Davud bir kraldı. Bir devletin başındaydı. Köleleri vardı. O dönemdeki diğer krallar gibi Davud da tanrılık iddiasında bulunuyorlardı. Bunun da nedeni otoritelerini sağlamlaştırmak istenciydi. Kendilerine insan üstü bir vasıf vererek muhalefeti tamamen bastırmak ve emirlerinin sorgusuz kabul edilmesini istiyorlardı. Adı peygamber olarak geçmeyen birçok kral da peygamberlik iddia etmiştir. Davud da bunlardan biriydi. Tanrının elçisi olduğunu iddia ediyordu.

Hikayeyi biraz daha başa alalım: Semavi dinlerin hikayesi Zebur’la (Yani Davud) başlamamıştır. Zebur’un temel aldığı Sümerler dini ile başlamıştır. Sümerler, 6 bin yıl önce yaşayan bir medeniyettir. Güney Mezopotamya’da varlıklarını sürdürmüşlerdir. O zamanlarda Medeniyet’in Beşiği olarak görülüyordu. Sümerler’i diğer medeniyetlerden ayıran konu da budur: Semavi dinlerin başlangıcı. Sümerler’de tek tanrılı bir inanış yoktu. Sümerler 1.500 kadar tanrıya inanıyorlardı.

“Gökleri ve yeri yoktan var eden Allah’tır. O, bir işin olmasını dilerse, ona ancak “ol” der ve olur. “ [Bakara: 117]

Kur’an’da geçen bu ayetin asıl kaynağı da Sümerler’e aittir. Sümerler’de Tanrılar, bir şeye “Ol!” der ve olurlardı. Sümerler’in çivi tabletlerinde arkaik harflerle şu şekilde yazılmıştır: “Ol der ve olur.”

Tevrat, İncil ve Kur’an’da, Tanrı hem yapıcı hem de yıkıcıdır. Sümerler’de de tanrılar meclisinde Tanrı Enlil var. Tanrı Enlil, diğer tanrıların babasıydı. Enlil, Ur şehrinin yok olmasına karar veriyor. (Aynı zamanda şehirlerinde birer tanrısı vardı.) Ur şehrinin tanrısı buna çok üzülüyor fakat elinden bir şey gelmiyor. Benzer olayları Tevrat’ta görüyoruz. Yehova, insanlara kızdığında şehri yıkıyor, komşu milletleri İsrail’in üzerine saldırtıyor. İncil’den yıkıcı bir örnek:

“Yeryüzüne barış getirmeye geldiğimi sanmayın. Ben barış getirmeye değil, kılıç getirmeye geldim.” [Malta: 10:34]

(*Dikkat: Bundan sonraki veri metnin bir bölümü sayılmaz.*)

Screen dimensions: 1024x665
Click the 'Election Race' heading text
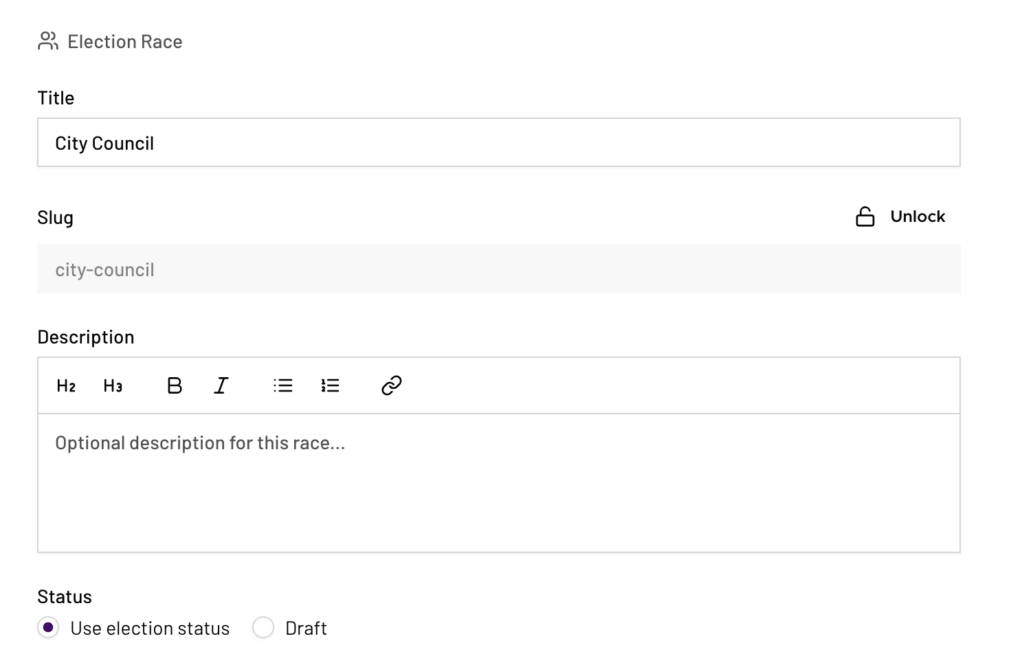125,42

Kur’an’a baktığımızda da yıkıcılığı görebiliriz. Birkaç örnek aşağıda verilmiştir:

“Savaşta onları siz öldürmediniz, onları Allah öldürdü; (oku) attığında da sen atmadın, Allah attı; bunu da müminlere kendinden güzel bir lütufta bulunmuş olmak için yaptı. Allah her şeyi işitmekte, her şeyi bilmektedir.” [Enfal: 17]

“İbrahim milleti, Lut milleti ve Medyen halkı da peygamberlerini yalancılıkla suçlamışlardı ve Musa da yalanlanmıştı. Ama ben kafirlere önce süre verdim. Sonra da onları yakalayıverdim. Beni tanımamak nasılmış, görsünler.” [Hac: 44]

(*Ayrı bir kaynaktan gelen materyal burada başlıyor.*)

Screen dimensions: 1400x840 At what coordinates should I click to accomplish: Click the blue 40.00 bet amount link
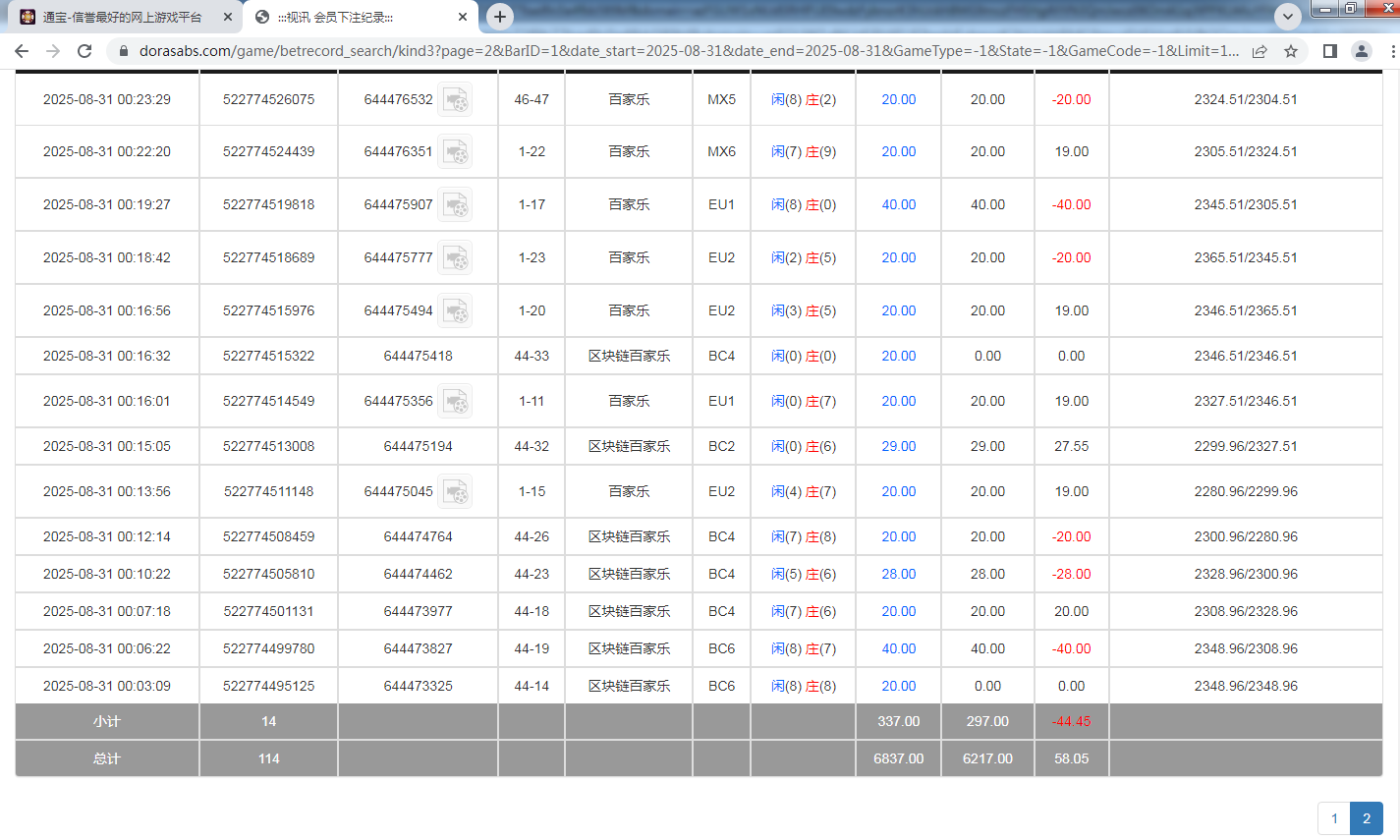[x=897, y=203]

“Ad ve Semud kavimlerini, Ress halkını ve bunların arasında pek çok nesilleri de helak ettik.” [Furkan: 38]

“Eğer yüz çevirirlerse onlara de ki: İşte sizi Ad ve Semud’un başına gelen yıldırıma benzer bir azap ile uyandırdım.” [Fussilet: 13]

“Derken onlara, dünya yaşayışında, aşağılık azabını tatsınlar diye uğursuz günlerde bir kasırgadır, yolladık ve elbette ahiret azabı, daha da aşağılatıcıdır ve onlar, bir yardım da görmezler.” [Fussilet: 16]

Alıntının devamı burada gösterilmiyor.